Sulla strada del Green pass gli ostacoli della privacy

di Antonello Cherchi

Ora la base giuridica c’è, ma non basta. Il pass vaccinale pensato dal Governo non è in linea con i precetti della privacy e con ciò che chiede il Garante. Era stato, infatti, proprio quest’ultimo a dire senza troppi giri di parole che «l’utilizzo in qualsiasi forma, da parte di soggetti pubblici e di soggetti privati fornitori di servizi destinati al pubblico, di app e pass destinati a distinguere i cittadini vaccinati dai cittadini non vaccinati è da considerarsi illegittimo».

Questo, beninteso, accadeva prima che arrivasse il decreto legge di mercoledì scorso sulle riaperture. Quando il Garante pronunciava quelle parole a inizio marzo si parlava già di passaporto per consentire ai vaccinati di viaggiare senza restrizioni. Se ne discuteva soprattutto a livello europeo, ma anche qui da noi l’ipotesi circolava. L’altolà del Garante era rivolto al Governo: senza una norma che lo preveda, il Green pass - come già lo chiamavano nella Ue - non si può introdurre.

Uno stop che nasce dai principi del regolamento europeo sulla tutela dei dati: non è possibile dar corso al trattamento di informazioni personali - tanto più se, come nel caso del lasciapassare anti-Covid, sono coinvolti anche dati delicati come quelli sulla salute - senza un adeguato ombrello normativo. Una copertura che deve dar conto anche del rispetto dei principi di proporzionalità e riduzione al minimo delle informazioni utilizzate.

Quel nodo è stato sciolto, ma non del tutto. Il Dl riaperture ha, infatti, previsto che il passaporto vaccinale - che anche qui da noi diventa una certificazione “verde” come quello europeo, che nel frattempo va avanti - sarà costituito da un documento cartaceo o digitale che attesterà l’avvenuta vaccinazione o il superamento della malattia o ancora la negatività al Covid sancita dall’esito di un tampone recente. Il passaporto avrà validità di sei mesi se basato sul vaccino o sull’attestazione del superamento della malattia, mentre sarà di 48 ore nel caso si basi sul tampone.

Un quadro che non soddisfa il Garante. La copertura normativa non è, secondo l’Autorità, «idonea» e l’uso di dati personali da riportare sul pass «eccessivo».

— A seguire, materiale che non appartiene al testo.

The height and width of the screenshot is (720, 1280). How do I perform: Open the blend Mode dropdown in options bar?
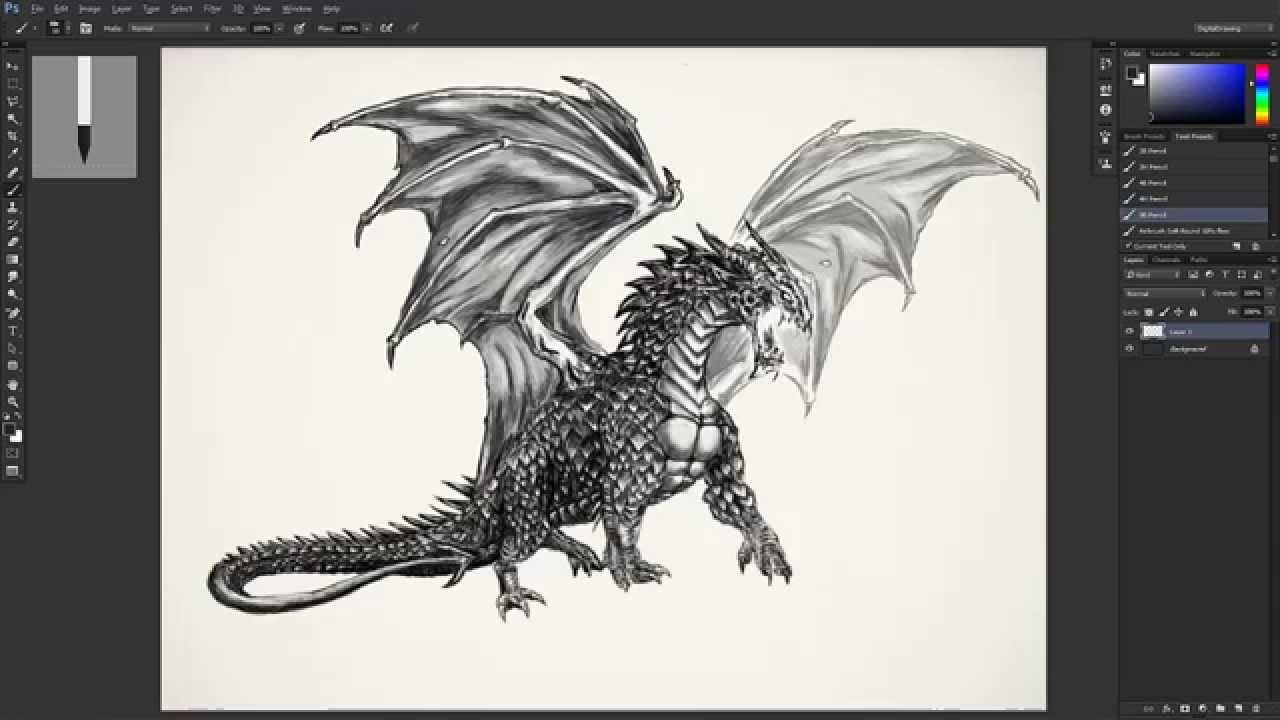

Rilievi che rendono ancora più problematico il passaggio successivo, quando la certificazione verde nostrana sbarcherà in ambito europeo. E viceversa. In prospettiva, infatti, sulla base di una sorta di mutuo riconoscimento i Green pass rilasciati da altri Stati della Ue saranno validi per entrare e circolare anche in Italia, semprechè conformi ai principi del diritto europeo. Allo stesso modo, la certificazione verde italiana diventerà, una volta operativa quella europea (presumbilmente agli inizi dell’estate), interconnessa con quest’ultima e servirà non solo per spostarsi all’interno delle regioni, ma anche in tutta l’Unione.